Text under study:
________________________

Data entered into Epi Data software version 3.1 and exported to SPSS version 20 for analysis. Descriptive statistics were used to describe the frequency, median, mean and standard deviation. The prevalence of depression was defined as the proportion of those TB patients with depression. Bivariate and multivariate logistic regression models were applied to identify independent factors for dependent variable, depression and P-values < 0.05 considered statistically significant.

Results

Socio-demographic characteristics

A total of 403 TB patients participated in this study with response rate of 100%. Median age of the study participants was 30 years with a range of 7–74 yearsand with interquartile range of 18 years. Majority of TB patients were young adults and adolescents in age group less than 35 years (61.5%), Urban dweller (70.2%), married (53.6%) males in sex (59.3%) and without any formal education and attended only primary schools were (61.3%) and with family size. 67% (67%) of TB patients were newly diagnosed and 70% TB patients were on the treatment for more than 3 months (13.6%) were HIV positive.The prevalence among MDR-TB patients among TB patients was 24.8% (Table 1).

Table 1 Socio-demographic characteristics of participants attending TB clinics in health facilities of Eastern Ethiopia, 2017 (n = 403)

Magnitude of depression

The prevalence of depression in people with TB using a cut-off value of five and above was 51.9% (95%CI = 42.7, 62.2%) (Table 2).

________________________

Data provided:
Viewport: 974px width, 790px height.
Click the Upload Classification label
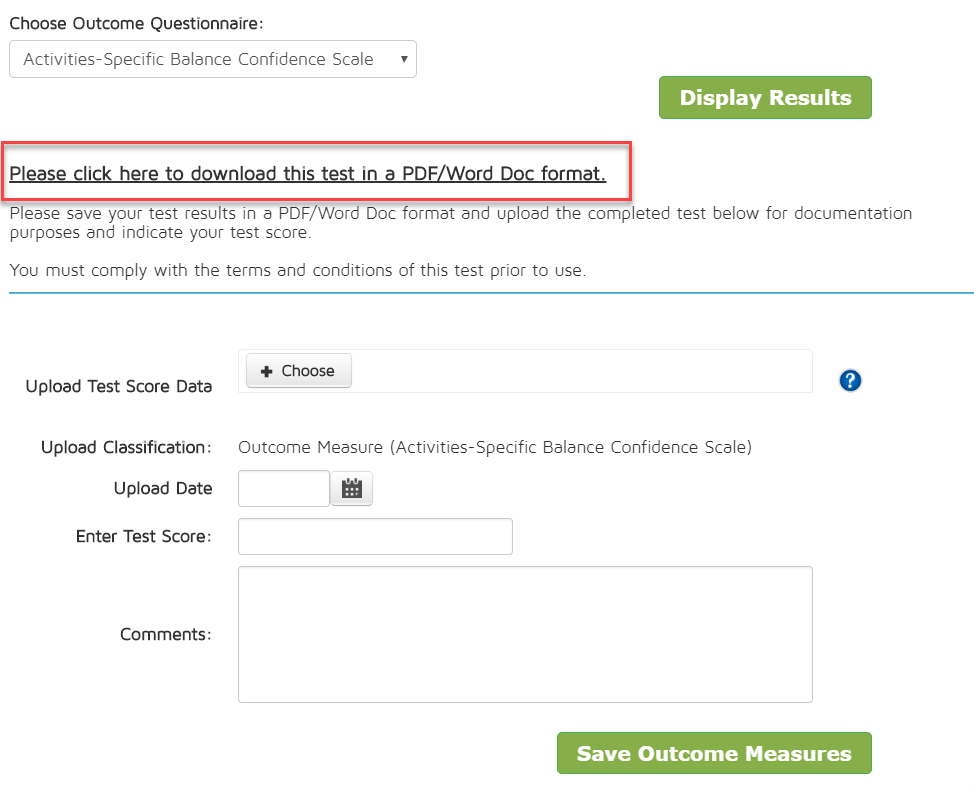pyautogui.click(x=126, y=447)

________________________

Problem description: Could you rewrite the text on depression among TB patients from "Table 1 Socio-demographic" up to and including "(95%CI = 42.7, 62.2%) (Table 2).", with "depressive symptoms" in place of "depression"?

Finished exercise:
Table 1 Socio-demographic characteristics of participants attending TB clinics in health facilities of Eastern Ethiopia, 2017 (n = 403)

Magnitude of depressive symptoms

The prevalence of depressive symptoms in people with TB using a cut-off value of five and above was 51.9% (95%CI = 42.7, 62.2%) (Table 2).